A sonolência é evidente nas vacas quando adotam uma postura de repouso tranquila, com as pálpebras relaxadas, mas muitas vezes pode ser confundida com o sono NREM. Durante este tipo de sono as vacas deitam-se mas permanecem com as cabeças levantadas, dificultando a diferenciação com as vacas em outros estados de sono.

Por outro lado, o sono REM é identificado pelo tónus muscular reduzido, especificamente na região do pescoço em vacas leiteiras. As vacas também podem demonstrar movimentos rápidos dos globos oculares e espasmos musculares. As vacas podem revelar o sono NREM em pé, mas o sono REM só pode ser alcançado quando se encontram em decúbito. A postura deitada e o seu comportamento são muito esclarecedores acerca do tipo de sono em vitelos, no entanto em vacas a postura deitada é um mau indicador dos estados do sono, visto que a sonolência e o sono NREM não podem ser distinguidos apenas por indicadores comportamentais.

As vacas alojadas individualmente em cubículos dormem aproximadamente quatro horas por dia e ficam num estado de sonolência durante cerca de oito horas.

As vacas dormem mais à noite, quando o ambiente do estábulo se torna mais tranquilo, mas o sono pode ocorrer durante todo o dia. Nestes casos os períodos de sonolência podem ser interrompidos por atividades de maneio rotineiras na exploração leiteira, como sejam a distribuição de alimento na manjedoura, a ordenha, entre outras operações de maneio passíveis de perturbar o descanso dos animais.

 

Fatores que influenciam o sono

As vacas na fase inicial e no pico da lactação dormiram menos comparativamente às vacas secas quando monitorizadas num período de 24 horas. As vacas no pico da lactação demonstraram sono REM mais prolongado, o que pode expressar a grande importância deste tipo de sono no nível produtivo dos animais.
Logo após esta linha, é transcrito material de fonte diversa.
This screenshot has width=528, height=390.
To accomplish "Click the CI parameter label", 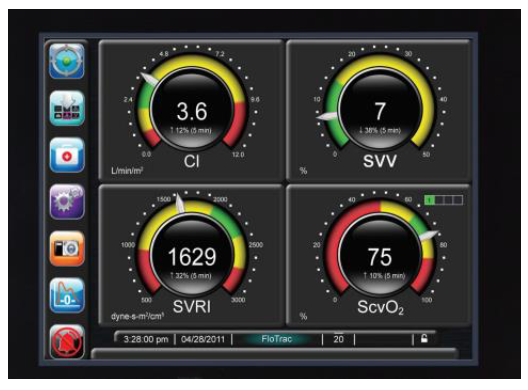I will point(192,161).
As vacas durante o período seco revelaram frequências mais elevadas de sono NREM, uma vez que a sua dieta é mais volumosa, passando períodos mais longos de tempo a ruminar e proporcionando menores períodos de sono REM.
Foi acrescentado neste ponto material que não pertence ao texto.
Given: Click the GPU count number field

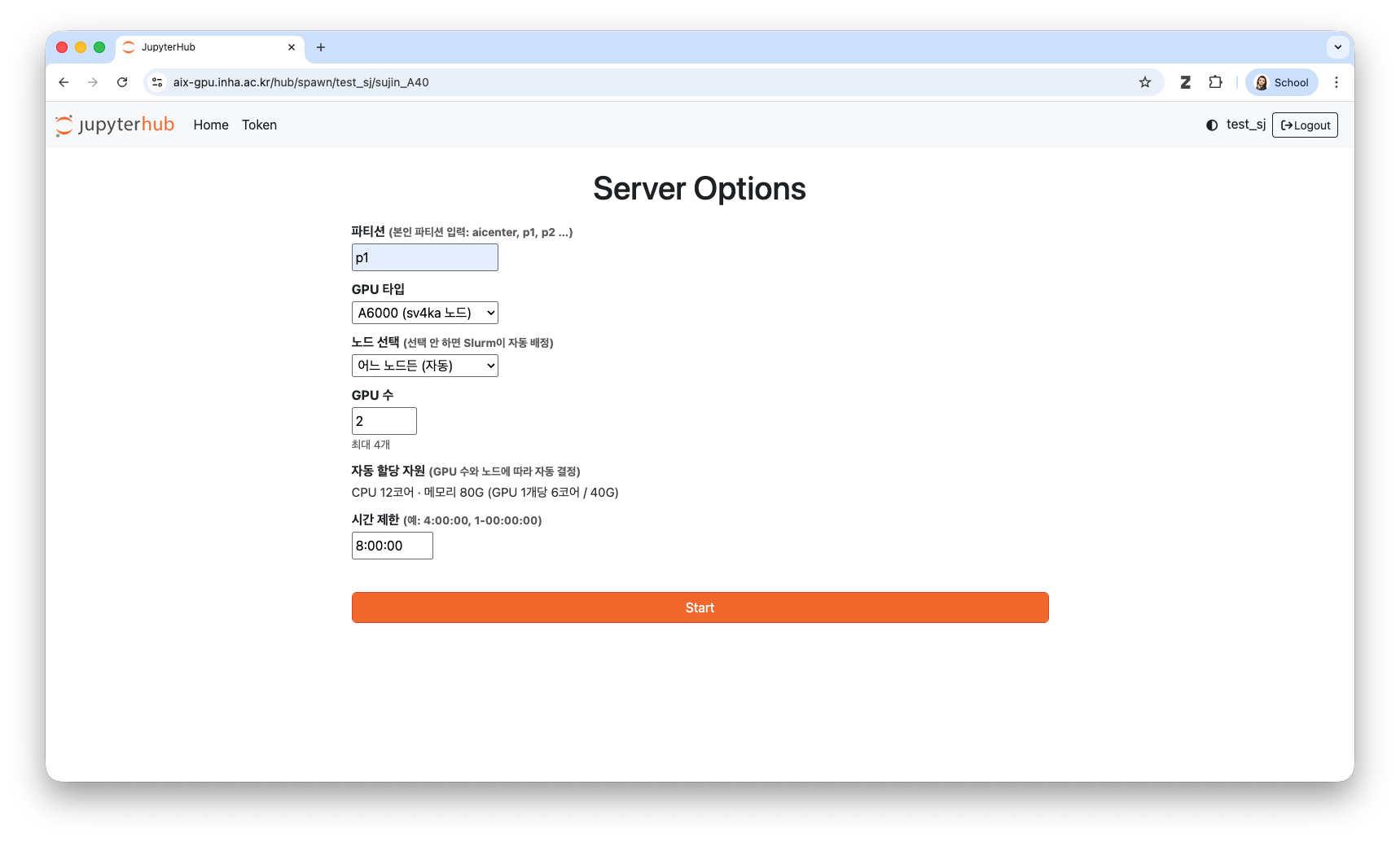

A privação do sono aumenta o risco de problemas cardiovasculares e de capacidade do controlo homeotérmico. Poderá ainda interferir na aptidão autoimune das vacas, comprometendo o seu estado de saúde e a produção de leite.

 

Considerações finais

A sonolência em vacas é descrita como um estado intermédio entre o despertar e o sono, mas esta função ainda não é claramente conhecida. Segundo alguns estudos mais recentes a sonolência em vacas leiteiras pode ser considerada como sono leve, durante o qual a vaca está dormitando enquanto rumina e realiza outras atividades menos exigentes fisicamente. Não é possível determinar e quantificar o sono REM em vacas leiteiras exclusivamente através de indicadores comportamentais. Embora o sono em vacas leiteiras seja uma temática invulgarmente abordada, é sabido que a sua privação poderá ter efeitos muito prejudiciais no bem-estar dos animais e consequentemente na rentabilidade das explorações. Assim é importante ter em conta o adequado maneio do efetivo em geral, as condições das instalações, nomeadamente a densidade animal, o número suficiente e o tipo de cubículos, assim como a qualidade das camas. Estas devem ser projetadas por forma a proporcionar espaços de descanso limpos e confortáveis que promovam períodos longos de sono às vacas.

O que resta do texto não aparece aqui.